> _TASK TO COMPLETE_: Copy out the material word for word, starting at the line that contains "This screenshot has" and continuing through the last line of the material, with both ends included. Omit the pictures from your answer.

---- RECORDS SHOWN

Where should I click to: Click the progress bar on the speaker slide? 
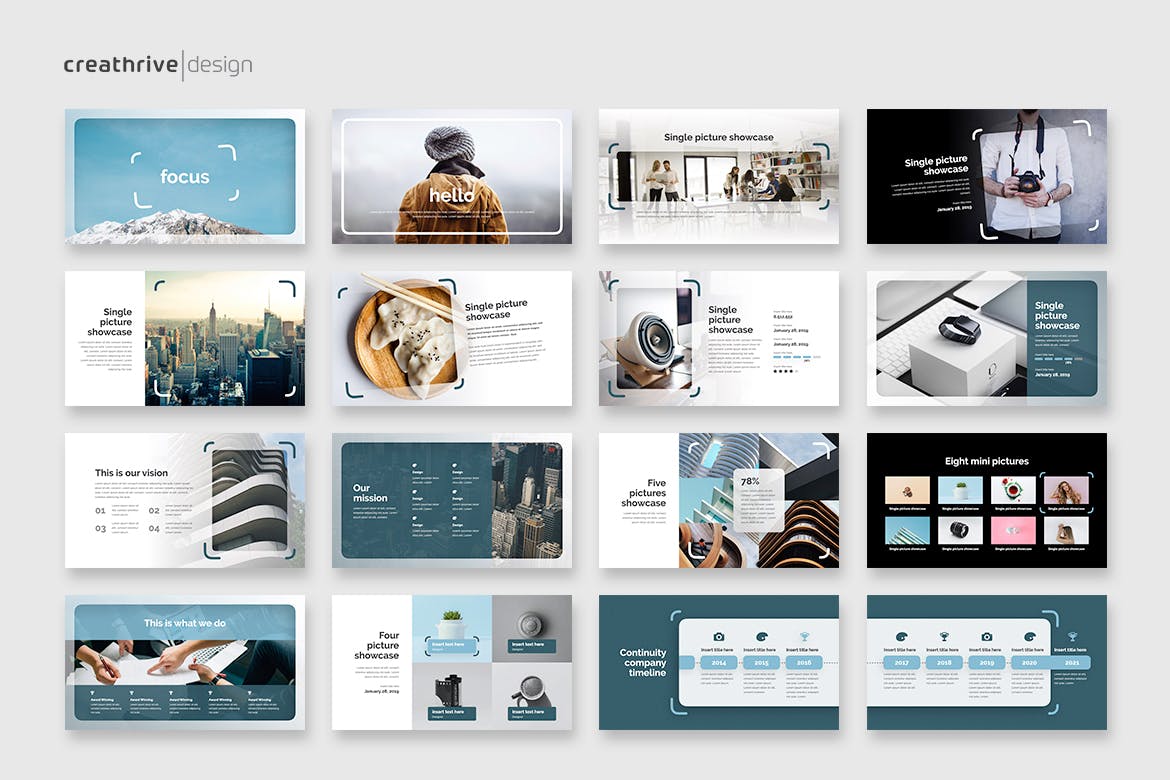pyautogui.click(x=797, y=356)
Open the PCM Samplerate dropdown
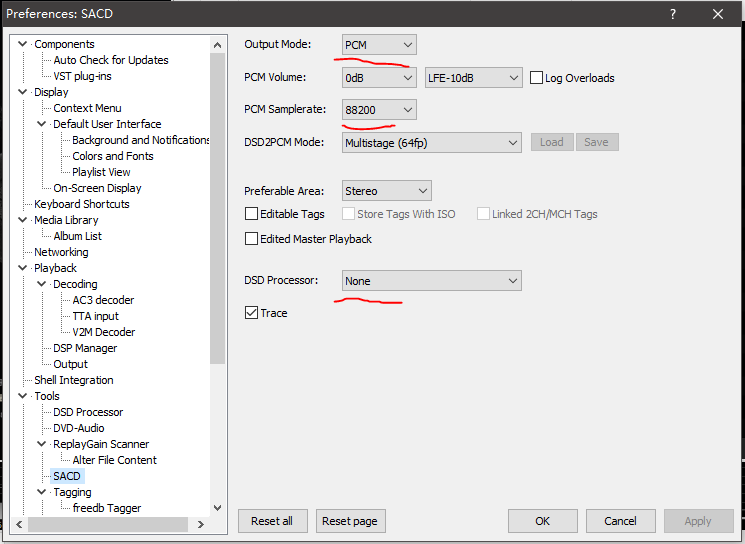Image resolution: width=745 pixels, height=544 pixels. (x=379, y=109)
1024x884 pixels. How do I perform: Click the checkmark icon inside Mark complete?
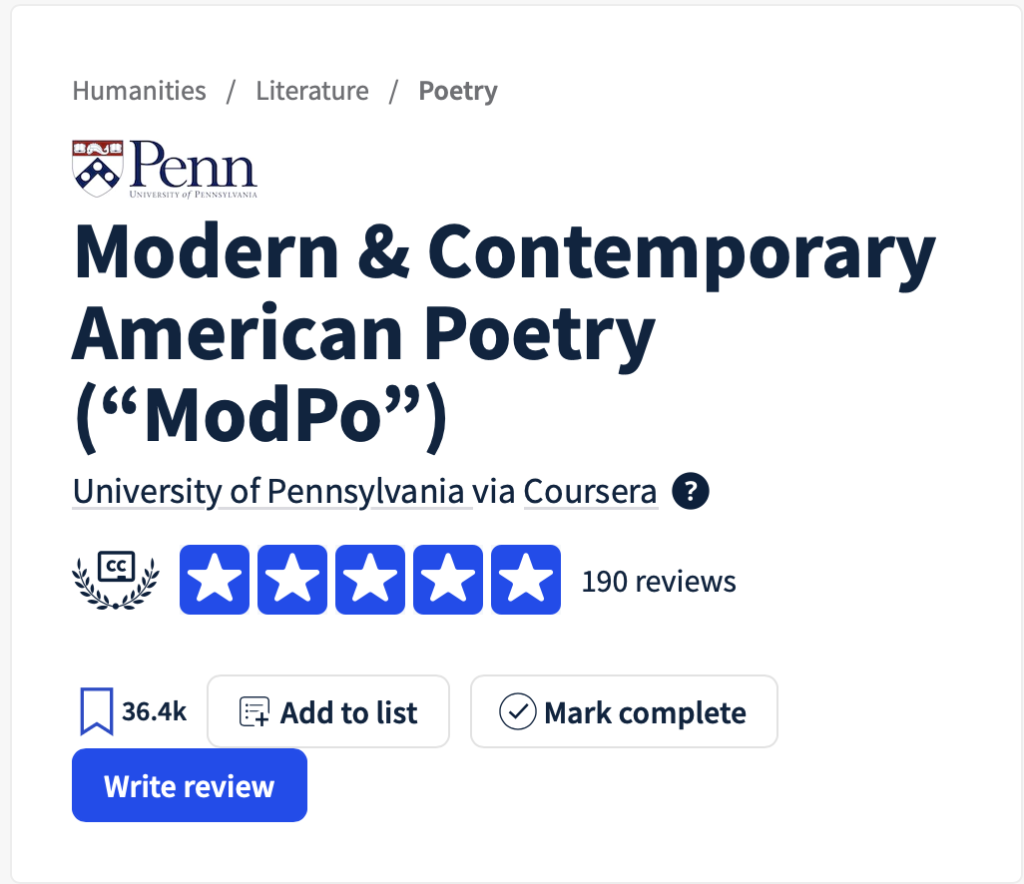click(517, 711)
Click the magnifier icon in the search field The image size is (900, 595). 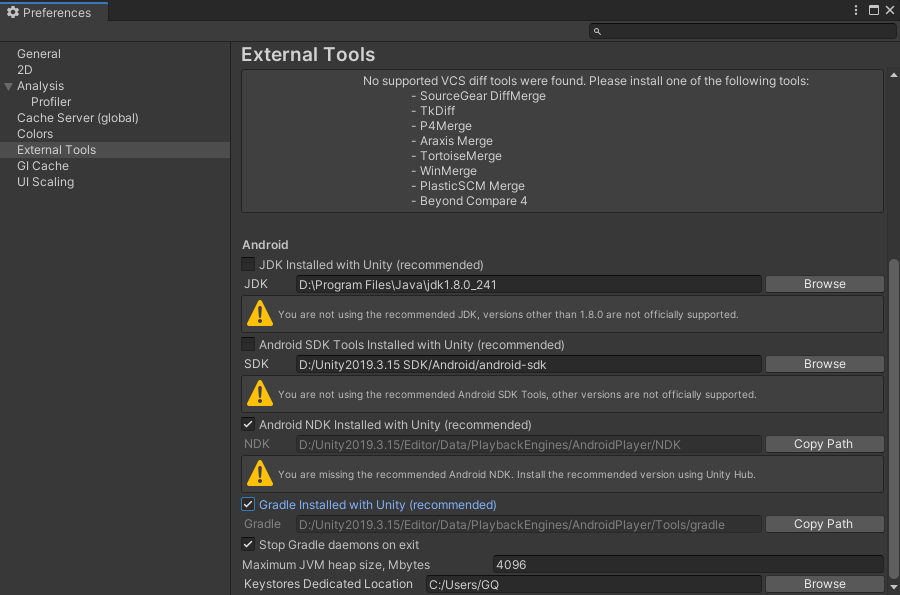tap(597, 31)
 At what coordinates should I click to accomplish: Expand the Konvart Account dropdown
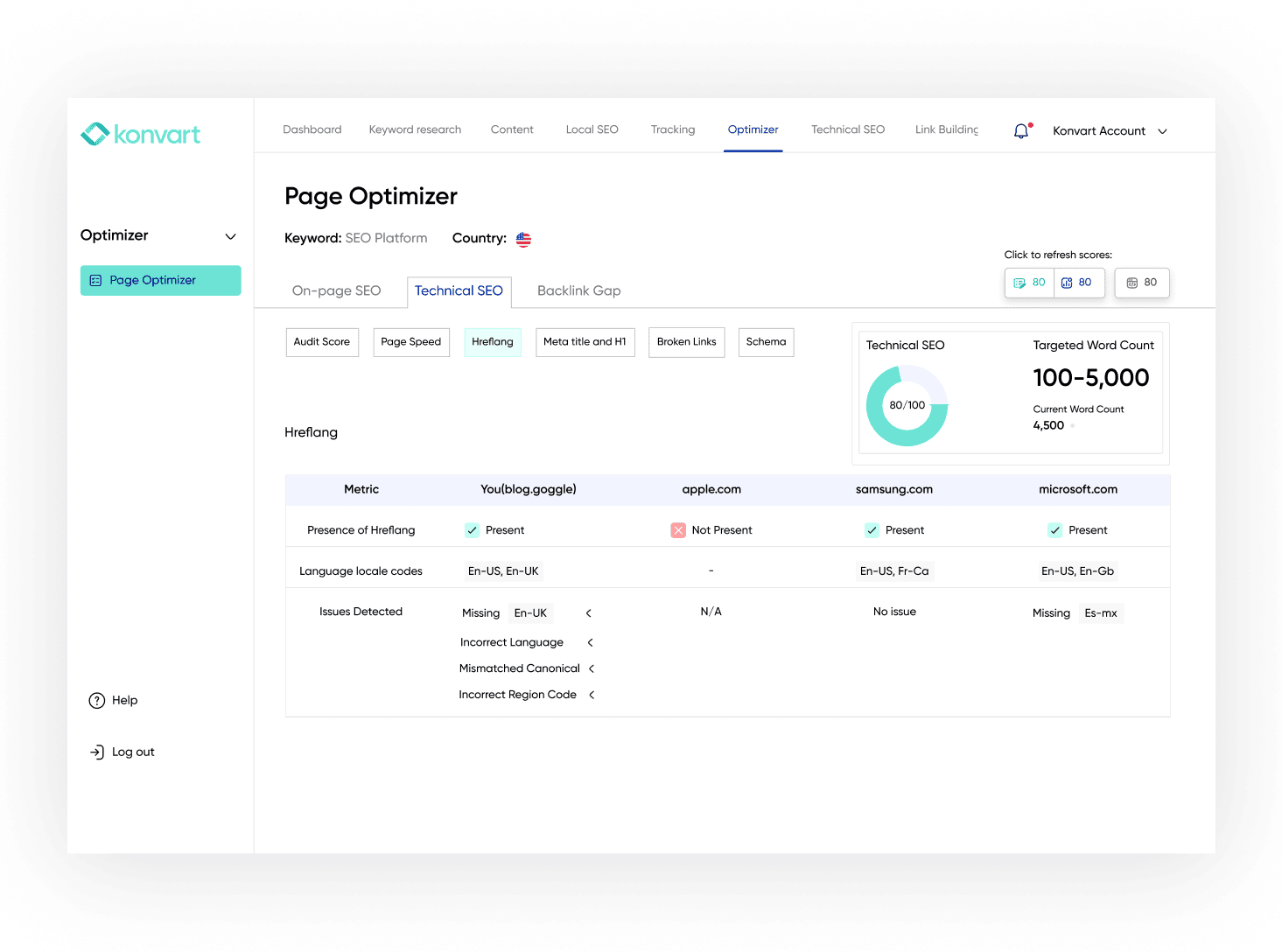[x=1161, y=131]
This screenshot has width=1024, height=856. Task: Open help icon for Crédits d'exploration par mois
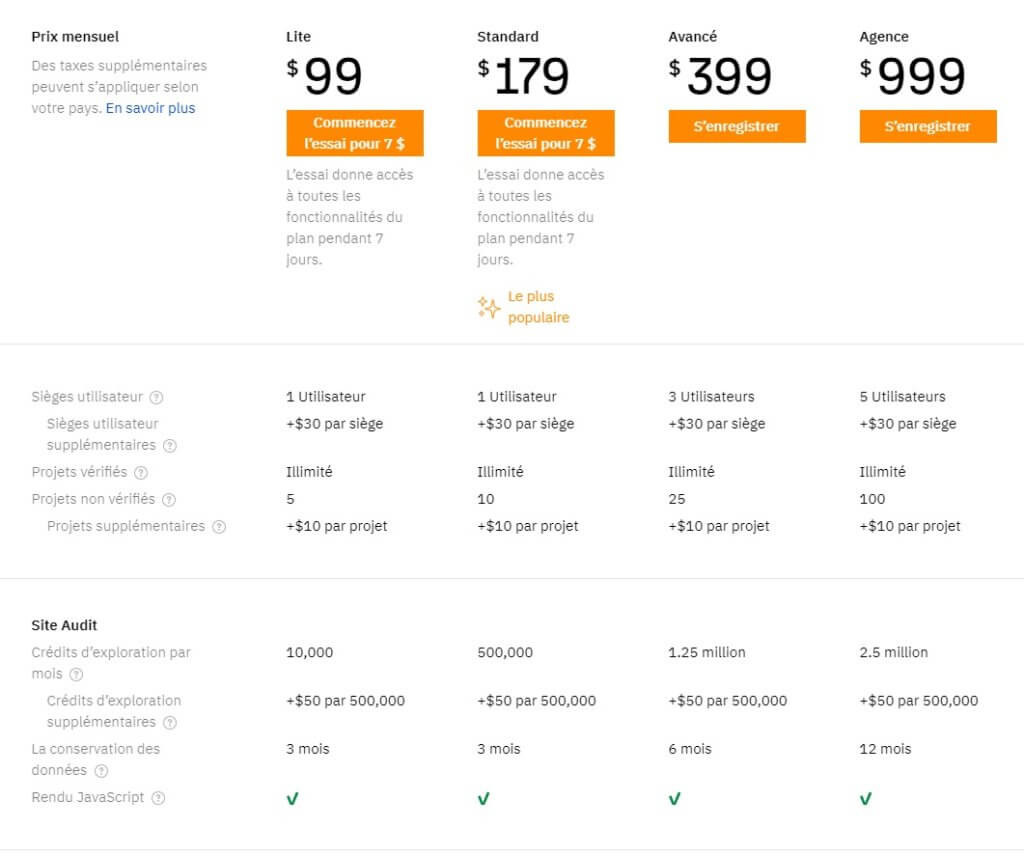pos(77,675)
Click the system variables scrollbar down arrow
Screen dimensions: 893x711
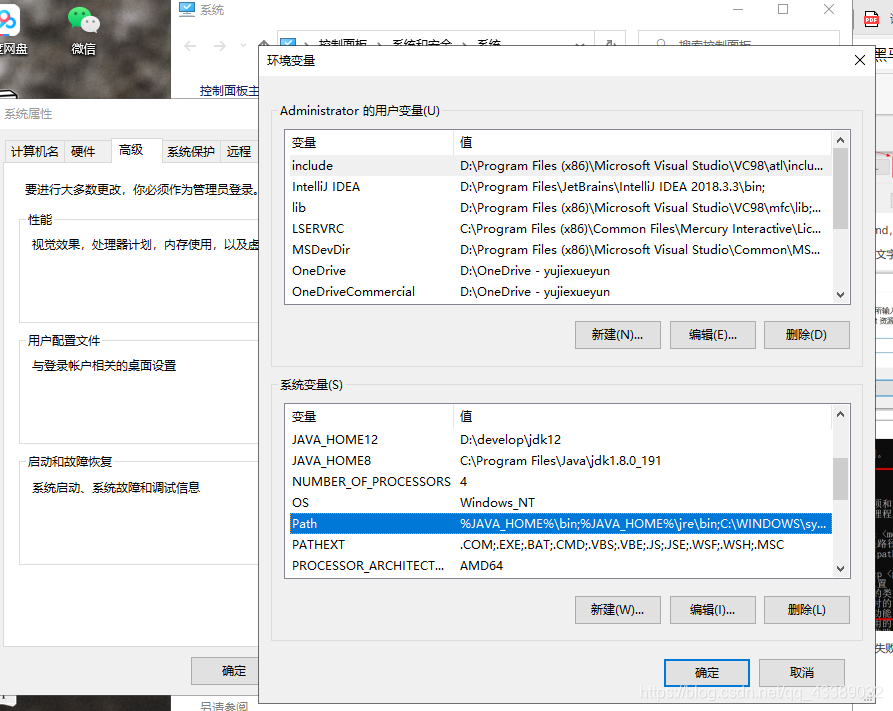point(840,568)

--------

> _RESULT FOR THIS EXERCISE_:
This screenshot has width=1024, height=856. Task: Open help icon for Crédits d'exploration par mois
pos(77,675)
Click the system variables scrollbar down arrow
Screen dimensions: 893x711
point(840,568)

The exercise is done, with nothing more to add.